§ Problems to solve
A. Answer these questions using the essay on Passover:
(i) What are hametz?
(ii) Which two secular holidays are given as examples?
(iii) What do some people symbolize by putting an orange on the Seder plate?
B. Render this sentence from the Passover essay in Spanish: "Holidays are carved from daily life for a purpose, and often, the mode of observance dovetails the meaning of the holiday."
C. Carry on the essay on Passover, starting after its final sentence.

§ Extract provided
........

As Passover ends and those of us who observe the holiday allow hametz – leavened foods – back into our homes and our lives, it is worth reflecting on what all the fuss is over, and whether we should make such a fuss at all.
Holidays are carved from daily life for a purpose, and often, the mode of observance dovetails the meaning of the holiday. Not always; some holidays, especially secular ones like bank holidays in Britain or Presidents’ Day in the US, are observed, if at all, with a mere day off work and a sale at the mattress store. Other holidays may have a greater or lesser confluence between observance and meaning.
Jewish holidays tend to have a relatively deep connection between meaning and observance, and Passover among the deepest. In particular, the Seder – the ritual meal with which Passover begins – recounts a story of liberation from oppression, and asks us to accept anew the legacy of emancipation, although it comes at a price. The price is symbolized by eight days of matzah, but that stands in for the whole price of our freedom as a people: keeping the Sabbath, refraining from pork, 613 commandments actually, but by celebrating Passover we affirm that freedom is worth the price.
Moreover, many people now use Passover’s theme of emancipation as a platform for universalizing our emancipatory politics; hence some put an orange on the Seder plate to symbolize the emancipation of women; recently some have used a tomato to symbolize the struggle of farm workers in contemporary America; and many – particularly in this 50th year of the Israeli Occupation of the West Bank and Gaza – now use an olive to mark the oppression of Palestinians under a state that purports to act in the name of all the Jews of the world.

........

§ Part of a data file

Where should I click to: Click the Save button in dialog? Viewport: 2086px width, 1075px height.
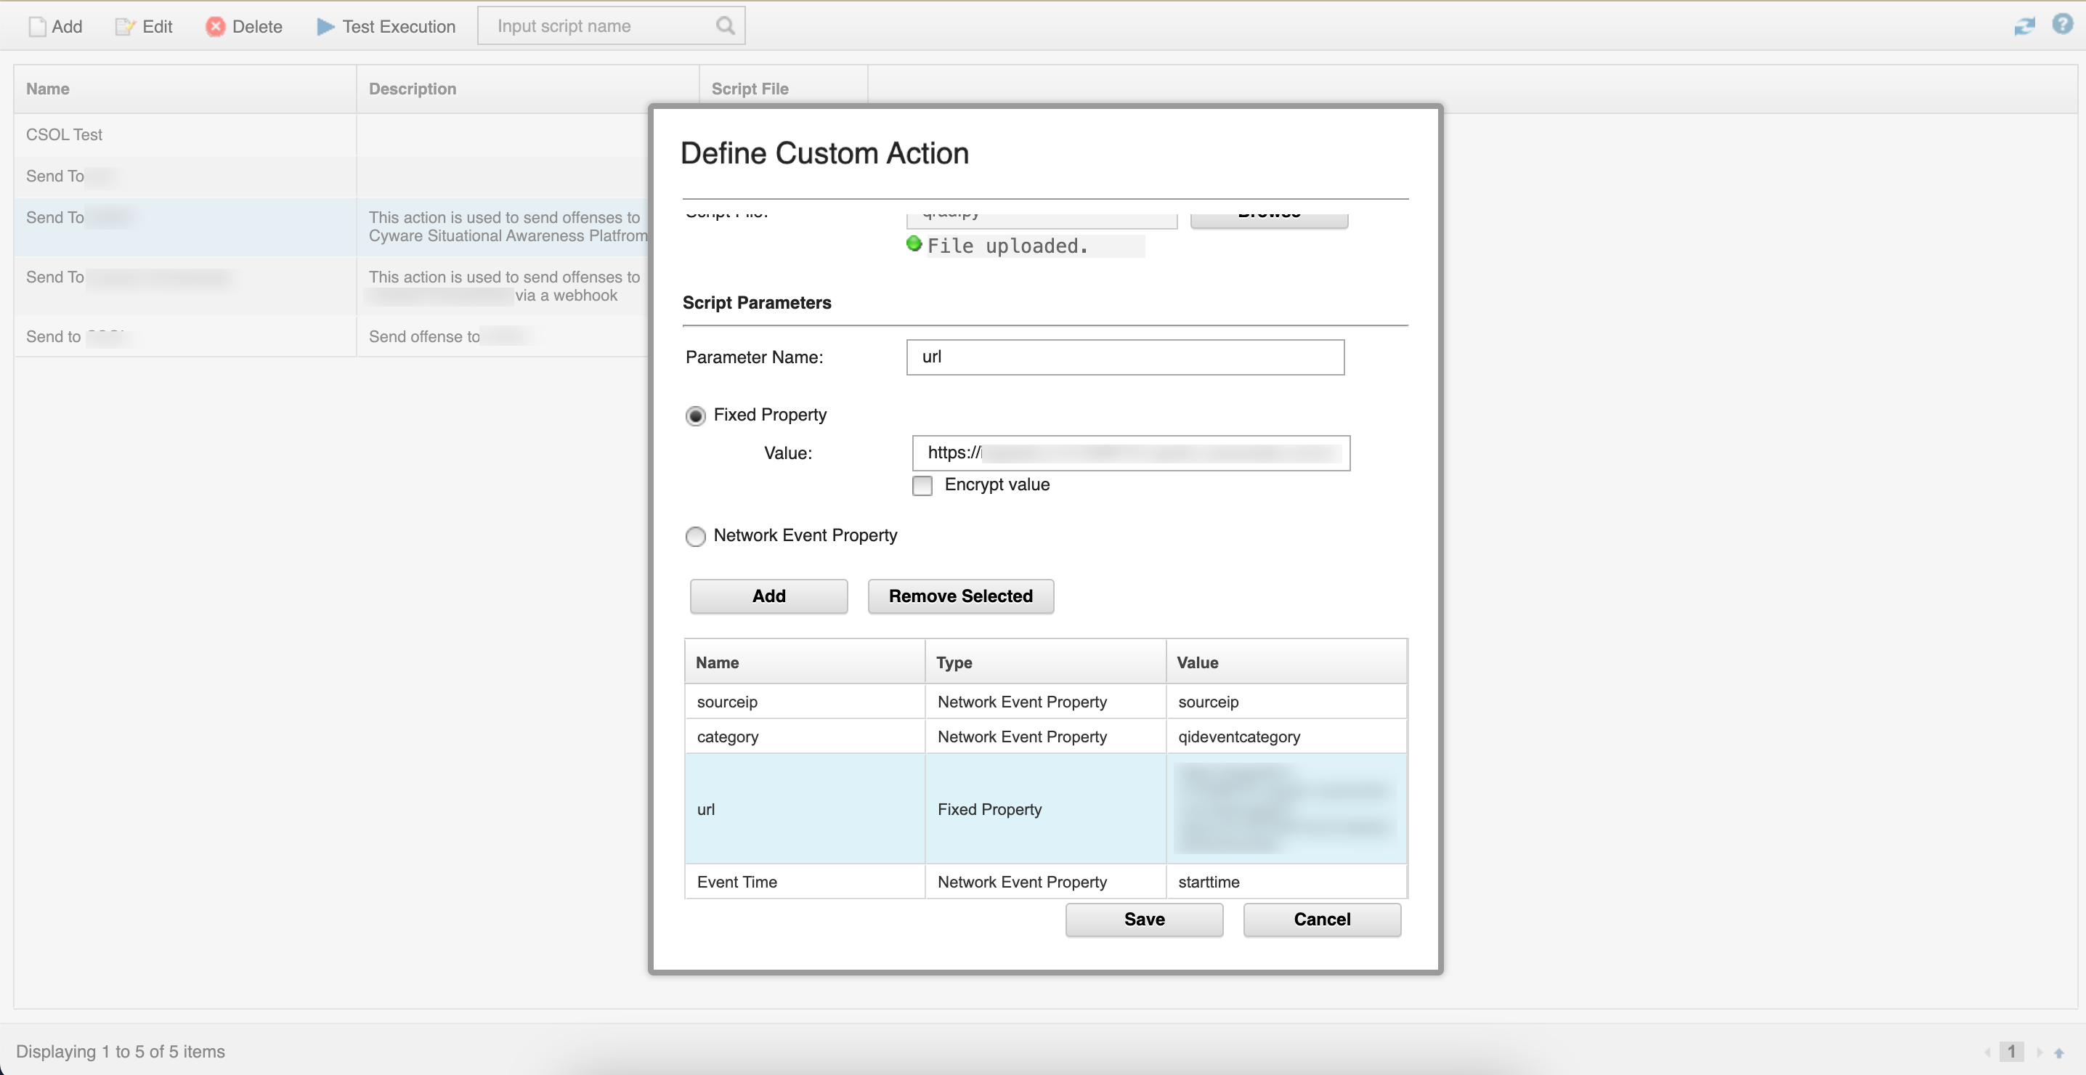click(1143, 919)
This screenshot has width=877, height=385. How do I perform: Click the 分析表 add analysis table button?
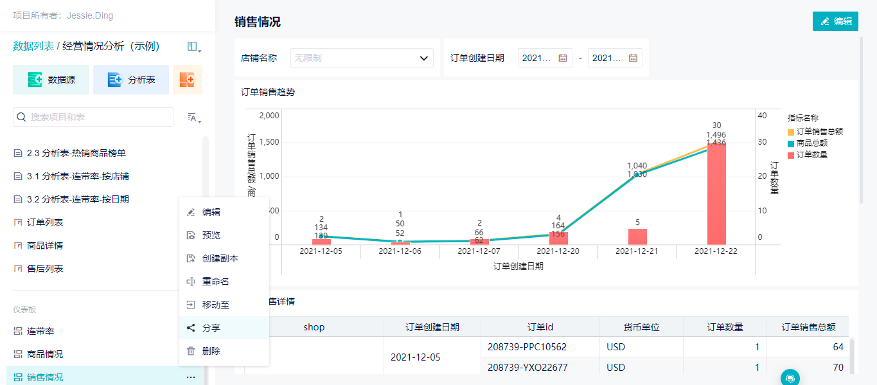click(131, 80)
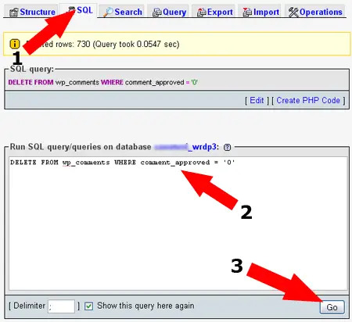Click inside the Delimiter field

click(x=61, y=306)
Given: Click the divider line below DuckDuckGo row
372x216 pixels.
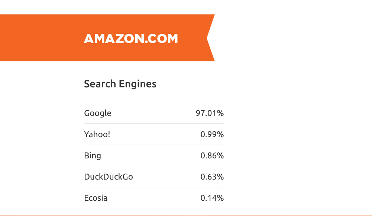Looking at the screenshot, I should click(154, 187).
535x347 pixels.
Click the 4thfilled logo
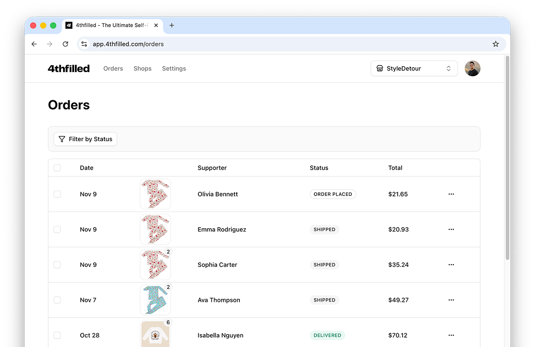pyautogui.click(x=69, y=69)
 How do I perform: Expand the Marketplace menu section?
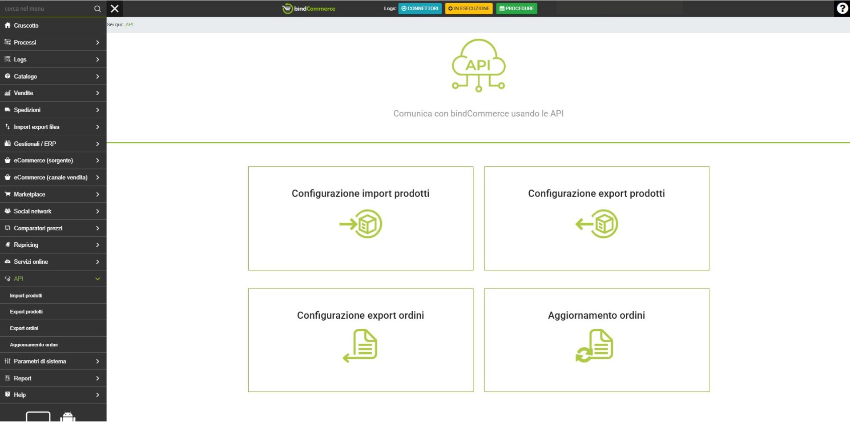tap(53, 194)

........

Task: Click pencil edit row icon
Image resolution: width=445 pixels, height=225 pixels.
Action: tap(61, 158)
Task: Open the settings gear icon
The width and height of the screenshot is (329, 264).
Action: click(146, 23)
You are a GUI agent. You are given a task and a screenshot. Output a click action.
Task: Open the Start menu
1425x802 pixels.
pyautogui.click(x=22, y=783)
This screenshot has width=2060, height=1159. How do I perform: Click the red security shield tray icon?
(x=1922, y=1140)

........

§ Task-by-task outputs
A.
(i) Leavened foods.
(ii) Bank holidays in Britain and Presidents' Day in the US.
(iii) The emancipation of women.

B. Las festividades se apartan de la vida cotidiana con un propósito y, a menudo, la forma de observarlas se ajusta al significado de la festividad.

C.
These attempts to universalize the emancipatory meaning of Passover seem to reflect a modern, secular worldview that affirms a universal equality of persons and peoples and a consequent discomfort with the view, fundamental to historical Judaism, of the Jews as a people apart; rather than say that God has chosen us “mi kol ha’amim,” out of all peoples, we may now say he has done so “im kol ha’amim,” with all peoples.
But there is a much older tradition of ethical reflection on the story of emancipation, one that grapples with the cost of emancipation, not to those who must obey, but to the people who had to be vanquished. Emancipation was achieved, so the story goes, only through a collective punishment visited upon Egypt to coerce the Pharaoh to emancipate the Israelites.
Acknowledging the cost to the Egyptians is central to the holiday. For instance, before drinking a glass of wine to celebrate liberation, we lessen our joy by spilling from the glass ten drops, one for each plague. Yet if we take the plagues seriously, this momentary pause seems worse than inadequate. To take the plagues seriously would be to invert the meaning of the holiday altogether.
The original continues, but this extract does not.